Días atrás, me comentaba un amigo que el Ogro Naranja le recordaba a Calígula, y su histriónico escudero Elon Musk, a un villano de la Marvel, quizá un híbrido entre Venom y Joker. Me lo decía mientras nos tomábamos un café en un garito del Segundo Ensanche. EEUU flirtea con Rusia, China guarda silencio, Europa se rearma y el futuro canciller Merz se estrena con una turbadora frase: “Alemania ha vuelto”. Cabe pensar que soplan vientos nihilistas, que acabamos de estrenar una nueva fase en la que las piezas mayores del tablero se mueven alocadamente entre gambitos, enroques y jaques. Hasta la contemporizadora Europa se ve forzada a adaptarse a los nuevos tiempos por mor de las amenazas que se vislumbran en la actual geopolítica: por el Este, la invasión territorial a cara descubierta de un Putin que anhela las viejas fronteras de los zares. Por el Oeste, el imperialismo extractivista de un Trump desatado.

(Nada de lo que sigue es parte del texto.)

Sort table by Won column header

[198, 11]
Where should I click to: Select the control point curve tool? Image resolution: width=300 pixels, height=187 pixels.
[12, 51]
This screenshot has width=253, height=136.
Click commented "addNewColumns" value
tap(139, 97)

Y en mitad del mapa, el Viejo Continente, último reducto del Welfare State, aquel estado del bienestar que logramos alcanzar tras un centenar de revoluciones, algunas regresiones y dos guerras mundiales. Es posible que hayamos olvidado ya los treinta años de gloria de los que hablaba Gilles Lipovetsky (1945/1975), con una democracia en irremediable declive que hasta hace poco creíamos invulnerable y que ahora comprobamos que urge cuidar, vigilar, incluso defender de agresiones externas y también internas.

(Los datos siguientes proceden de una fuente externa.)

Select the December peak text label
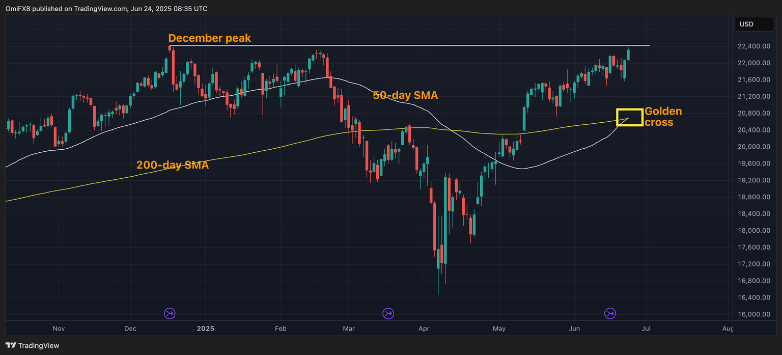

A menos que creamos vivir en Freedonia, la hilarante república de los hermanos Marx en Sopa de ganso, Europa tendrá que aclimatarse a un nuevo entorno hostil, desarrollar defensas para proteger su integridad, su independencia, sus valores y su prosperidad. Y para eso, será necesario adoptar otra geometría del orden mundial, capaz de acometer retos en materia de seguridad, política y economía tales como disuadir de cualquier pretensión expansionista física, tecnológica o económica a una élite dirigente desapegada que parece ignorar los principios atlantistas alcanzados en 1948. Ante la irrupción de esta nueva era, no queda sino aplicar nuevas políticas. Es fácil mostrar una camiseta con el lema “No a la guerra” en Madrid, diría que suena hasta enternecedor. Pero el mérito estaría en hacerlo en Moscú o en San Petersburgo.

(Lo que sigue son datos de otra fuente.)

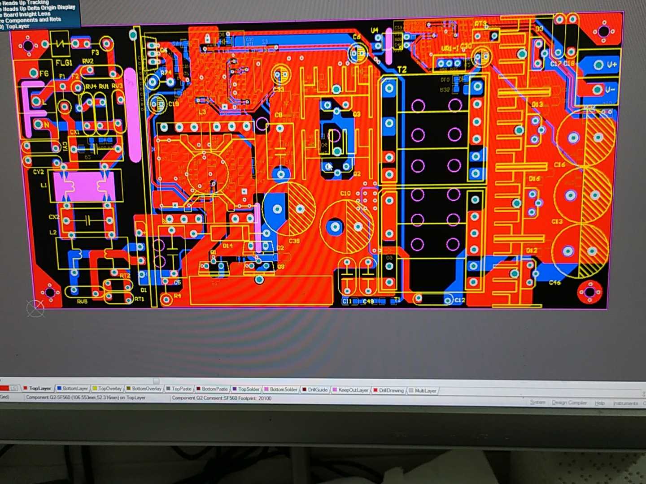Toggle Heads Up Tracking option
646x484 pixels.
pyautogui.click(x=25, y=2)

De regreso a casa, recordé el comentario del colega respecto a Calígula, lo que me llevó a ojear Historia de Roma, el libro de Indro Montanelli sobre la era de los emperadores. Salvando el lapso de veinte siglos, el capítulo dedicado a Calígula tiene algunas notas biográficas que podrían asemejarse al nuevo inquilino de la Casa Blanca. Según los cronistas de época, durante los cuatro años que Calígula necesitó para dilapidar el Imperio (del año 37 al 41 d.C.) se comportó como un regente déspota, caprichoso, ególatra, infantil y extravagante, sabedor de que era el dueño del orbe conocido. Nombró cónsul a su caballo Incitatus, convirtió su palacio en un prostíbulo con grandes fastos y orgías a costa del erario público y premió a su escolta pretoriana con la quita de impuestos para ganarse su favor, corolario de locas medidas que provocaron la quiebra de las arcas imperiales y una feroz hambruna en el pueblo. Acosado por las deudas, Calígula quiso poner remedio con una serie de medidas desesperadas para recuperar las finanzas, entre otras imponer nuevos diezmos a la plebe, lo que generó el odio entre la multitud y el desprecio soterrado de su propia élite gobernante.

El 24 de enero del año 41, una conspiración de pretorianos y senadores, liderada por su prefecto Casio Querea, acabó con su vida. El mismo día del magnicidio, la guardia pretoriana corrió desalada a nombrar césar a Claudio, tío de Calígula, creyendo que éste, al ser tartamudo, endeble e inexperto, sería un títere fácil de manejar. Se equivocaron, Claudio fue un emperador prudente, hábil y ecuánime. Lo primero que hizo fue mandar detener y ejecutar a los asesinos de su sobrino. Lo segundo, tomar las riendas del Imperio hasta recuperar su poder. Inolvidable el papel de Dereck Jacobi en la vieja serie de TV Yo, Claudio.